*** INFORMATION ***
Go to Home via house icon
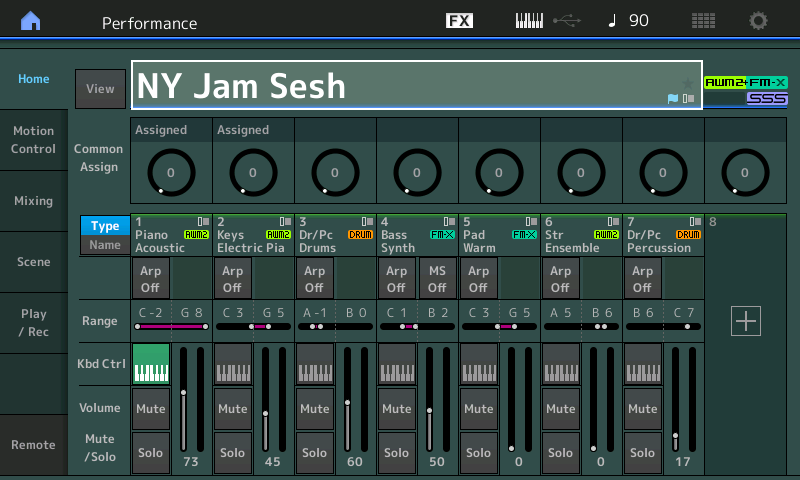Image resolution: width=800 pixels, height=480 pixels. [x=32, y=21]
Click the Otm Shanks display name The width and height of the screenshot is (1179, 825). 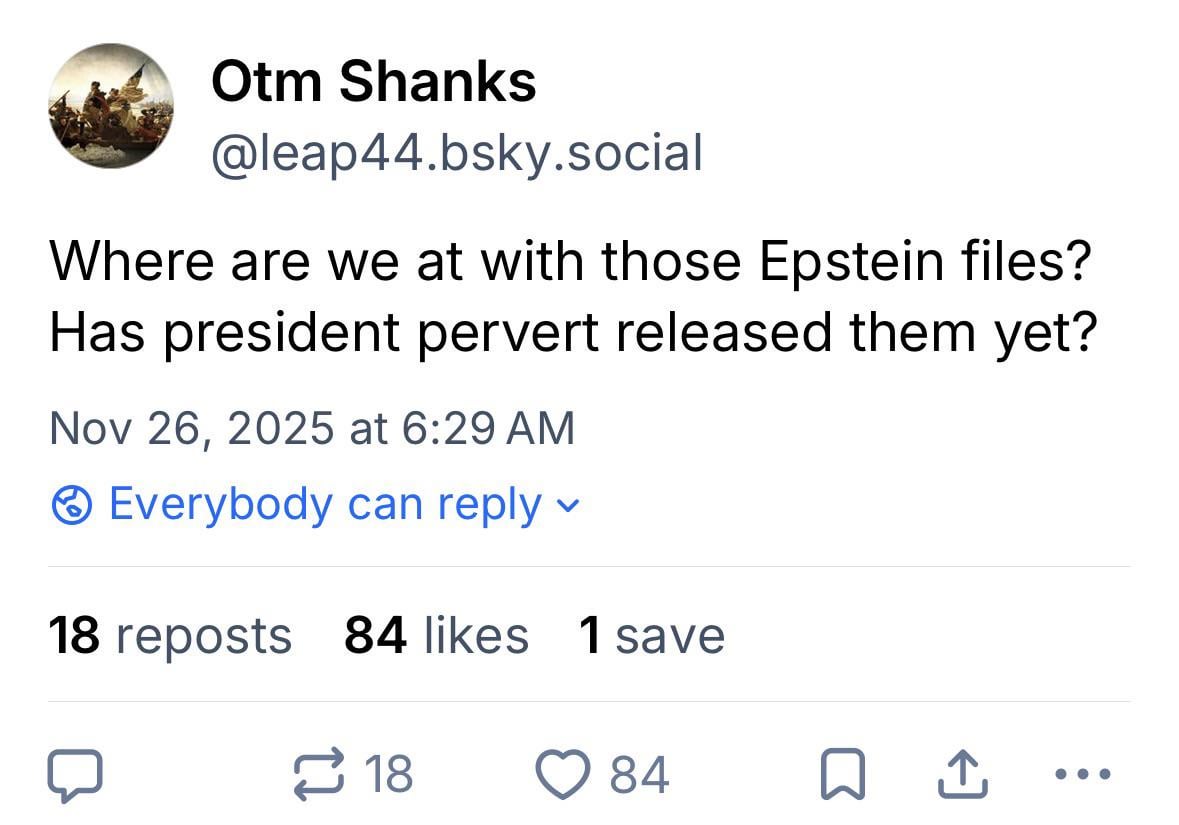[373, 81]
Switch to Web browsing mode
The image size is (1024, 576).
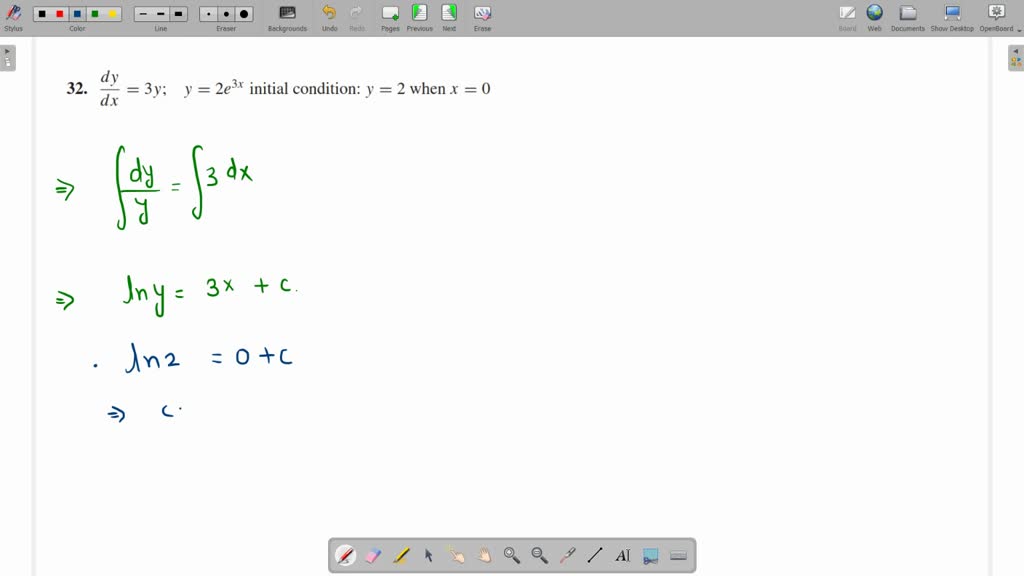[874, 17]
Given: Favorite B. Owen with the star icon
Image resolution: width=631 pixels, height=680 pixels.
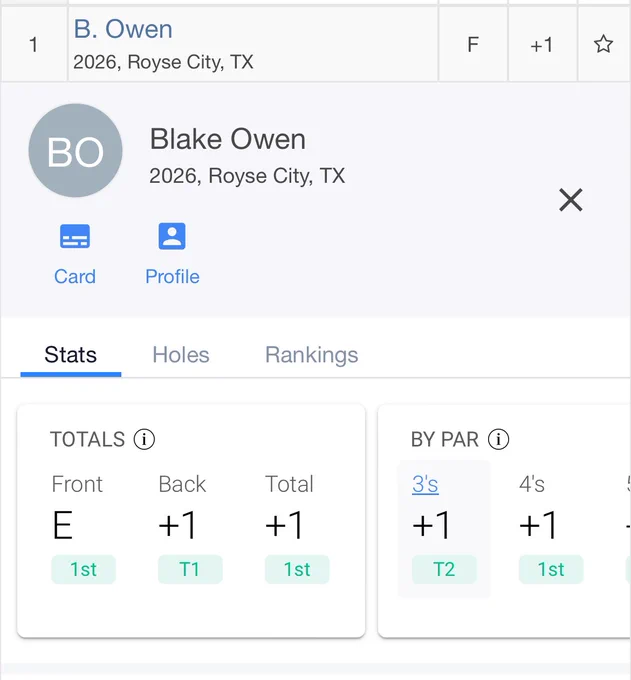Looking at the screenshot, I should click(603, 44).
***
-- PROBLEM DESCRIPTION --
Every line from the one containing "Given: Favorite B. Owen with the star icon" to the final line of the records should be duplicated exactly; no picture is to be copied.

-- WRITTEN SOLUTION --
Given: Favorite B. Owen with the star icon
Image resolution: width=631 pixels, height=680 pixels.
Looking at the screenshot, I should click(603, 44).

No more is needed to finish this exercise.